Report each line of the entries below that includes "icon".

> [AVAILABLE DATA]
=== Section Start ===
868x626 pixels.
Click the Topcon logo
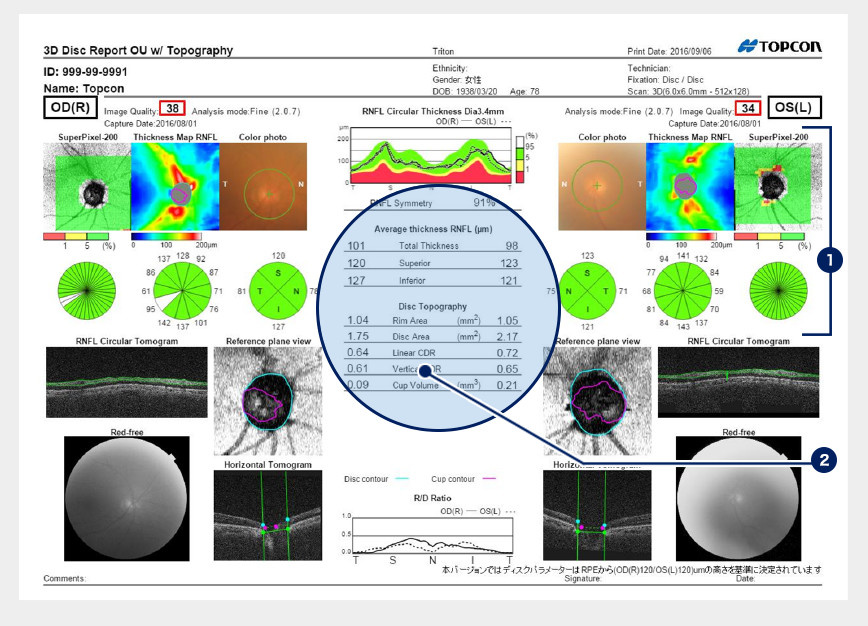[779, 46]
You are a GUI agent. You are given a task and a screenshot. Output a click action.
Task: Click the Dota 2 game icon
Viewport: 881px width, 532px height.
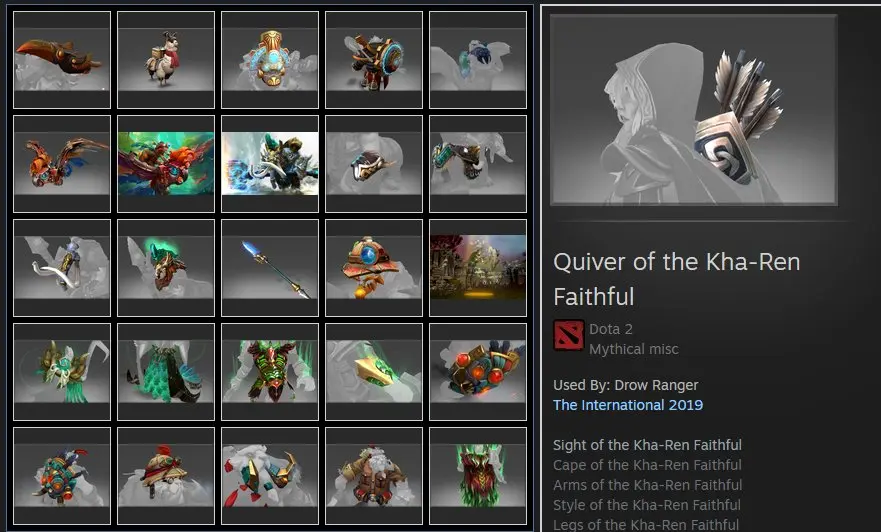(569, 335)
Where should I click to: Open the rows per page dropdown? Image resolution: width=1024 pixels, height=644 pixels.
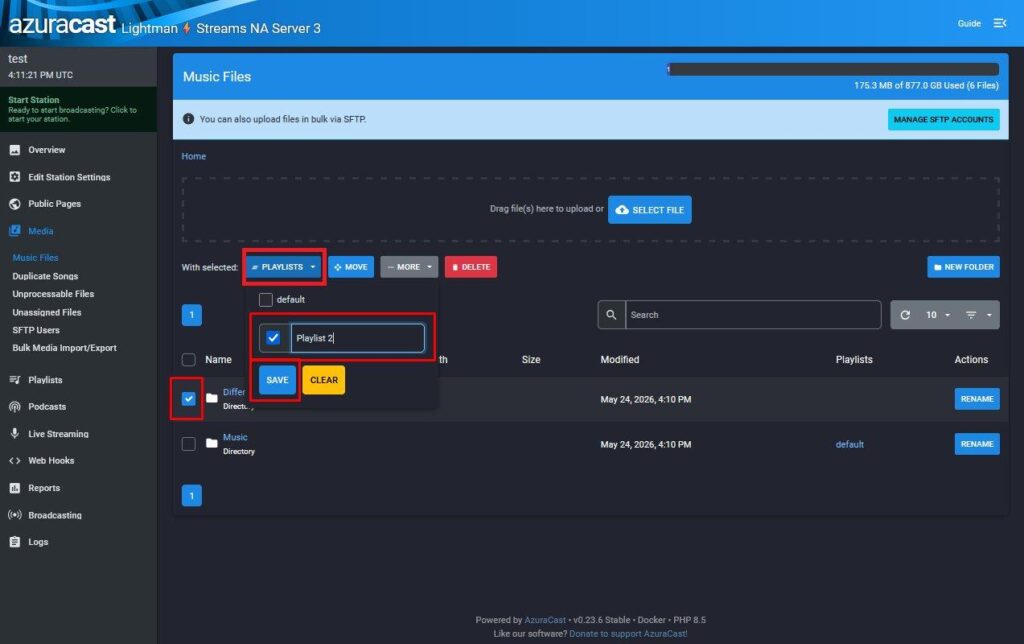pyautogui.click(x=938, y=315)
=== Section End ===
=== Section Start ===
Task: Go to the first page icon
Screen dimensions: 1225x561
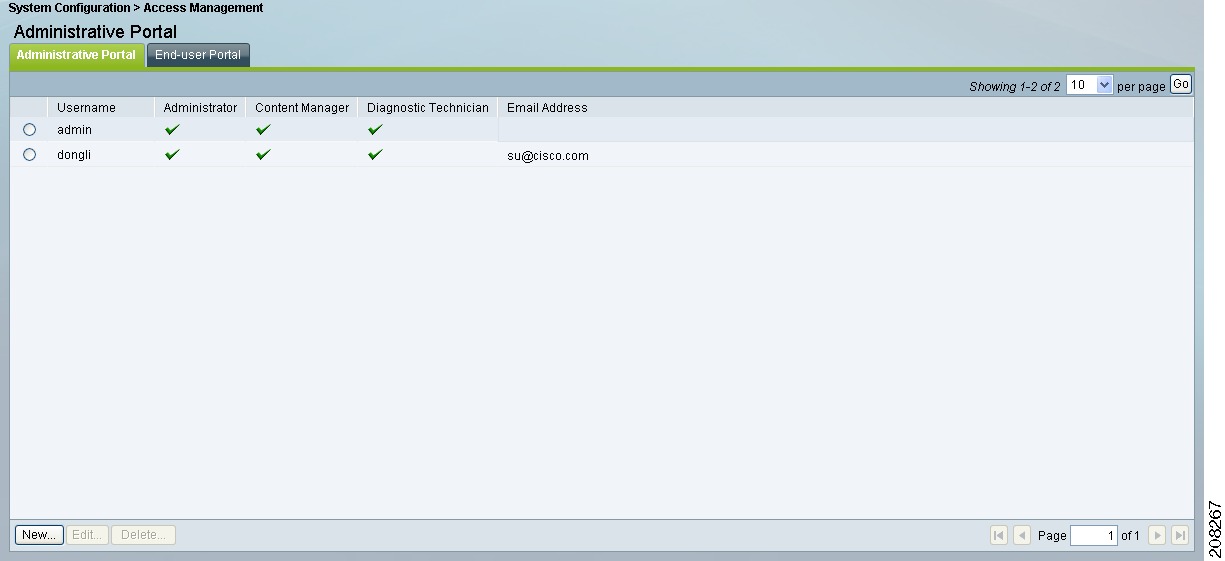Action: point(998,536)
=== Section End ===
=== Section Start ===
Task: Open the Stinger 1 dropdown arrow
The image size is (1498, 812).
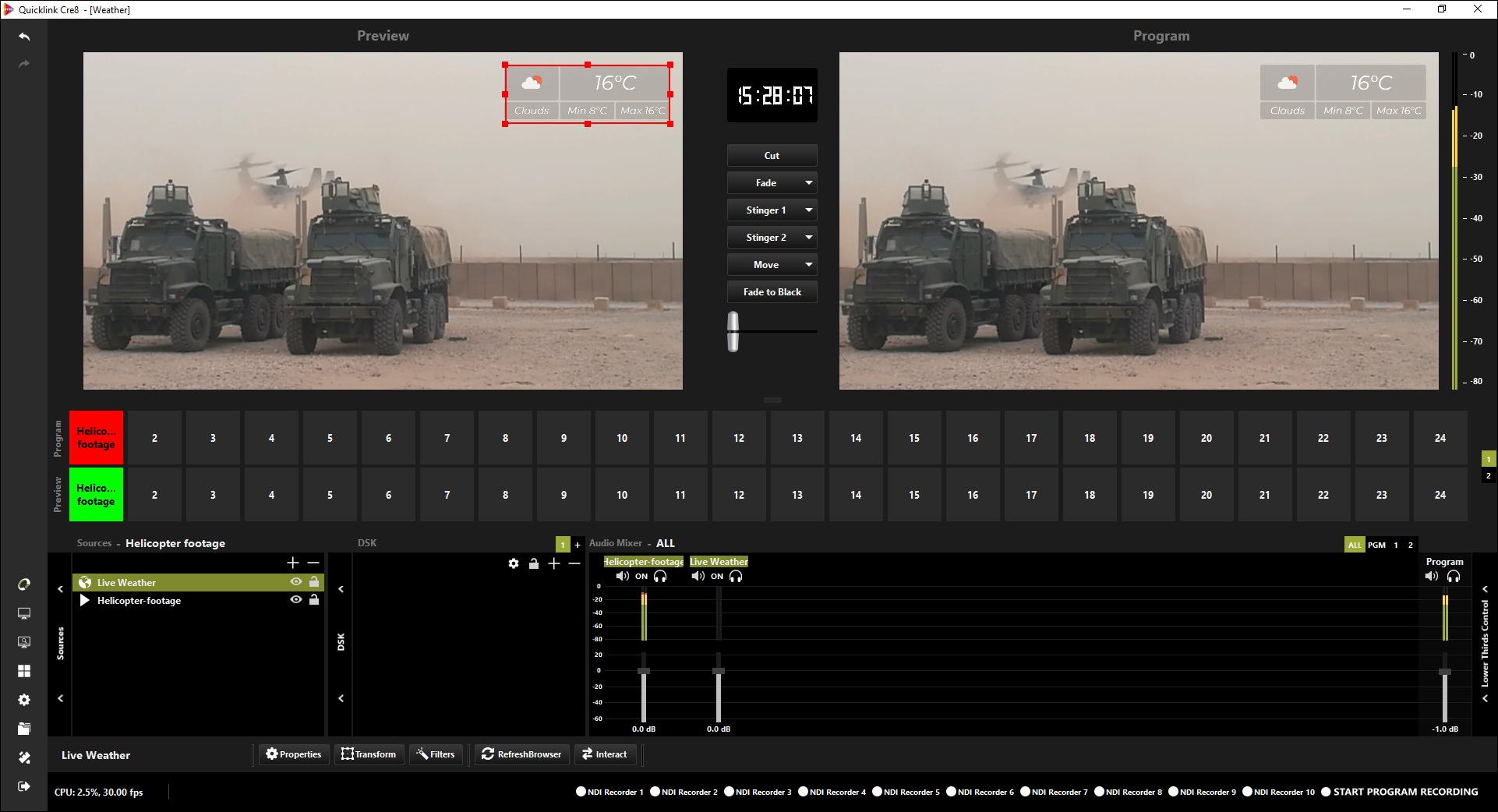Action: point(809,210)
=== Section End ===
> [SOLUTION TO THIS PROBLEM]
Task: Click the Dota 2 game icon
Task: Go to the first page icon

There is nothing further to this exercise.